L’immense cité volante Zalem domine la surface terrestre dans un monde futuriste. Une opposition se met rapidement en place entre les deux mondes: l’un serait supérieur intellectuellement, paisible, ordonné et beaucoup plus riche monétairement et culturellement que l’autre, laissé à lui-même, violent et abrutissant, ne vivant que des détritus du premier. Évidemment, l’opposition simpliste est progressivement dissipée à mesure qu’on parvient à s’approcher de la cité volante utopique.
L’antagoniste de la série, le docteur Nova, un exilé de Zalem, s’intéresse particulièrement au sentiment d’assurance qui enlève le libre arbitre. Le carrousel à l’intérieur de son parc d’attractions, dans lequel de vrais chevaux sont enchaînés au manège, en est un exemple. Si un animal décide de quitter le mouvement circulaire, il brise du même coup le mécanisme qui le garde en vie et meurt. Leur expression exprime la folie de leur situation, tandis qu’ils sont prisonniers d’une mécanique les dépassant. Nova perpétue la froide et démente logique de Zalem. Il contrôle le mouvement des quadrupèdes, ne leur autorisant d’être vraiment eux-mêmes qu’au prix de leur vie. Son fils Kaos, qui a saisi l’horreur du procédé, indique à propos d’une des victimes du savant qu’il s’agit de la «direction […] choisie» par un animal courageux qui refuse d’être «un jouet entre [l]es mains» du docteur (Tome 8, p. 109).

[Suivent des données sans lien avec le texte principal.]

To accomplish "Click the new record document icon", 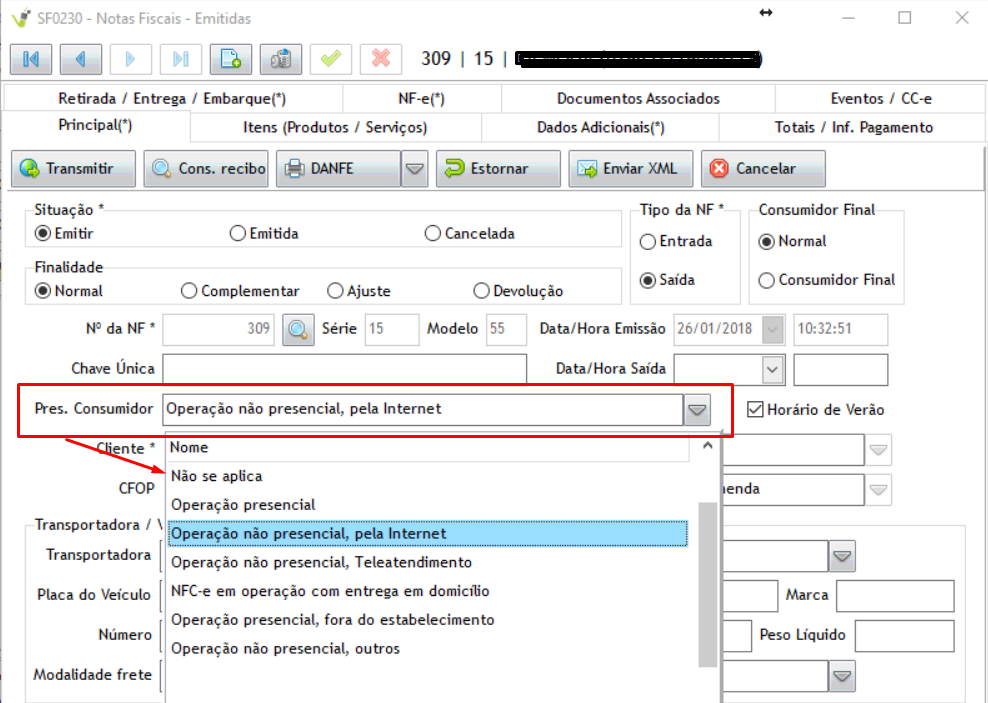I will 230,58.
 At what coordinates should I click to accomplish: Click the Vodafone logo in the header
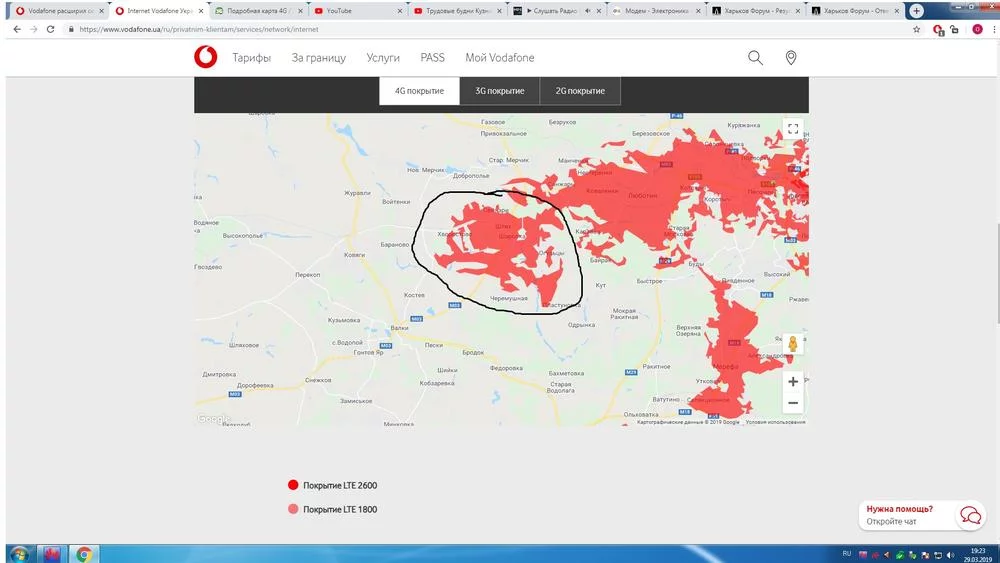pyautogui.click(x=205, y=58)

Kaos raconte un souvenir touchant, celui d’avoir reçu en cadeau un oiseau dont il s’est longuement occupé. Lorsque vient le moment de lui laisser sa liberté afin qu’il puisse déployer ses ailes, l’animal est immédiatement abattu par la technologie de Zalem. La cité refuse de laisser quiconque approcher leur société supposément parfaite. La qualité de vie de ses citoyens n’est possible qu’en étant un nombre excessivement restreint d’élus. Ces derniers profitent des habitants de la surface, qui représentent la majorité de la population terrienne. Que «[l]a surface [aurait] besoin de Zalem» (Tome 8, p. 185) ne peut être pensé que par un individu de cette cité, dépourvu de doute sur sa place dans le monde. Lorsqu’un reporter demande à Den, le côté sombre et furieux de Kaos qui veut s’affranchir de Zalem, vers quel endroit les mènera la révolution, ce dernier répond «[u]n lieu où les oiseaux pourront voler librement» (Tome 8, p. 123).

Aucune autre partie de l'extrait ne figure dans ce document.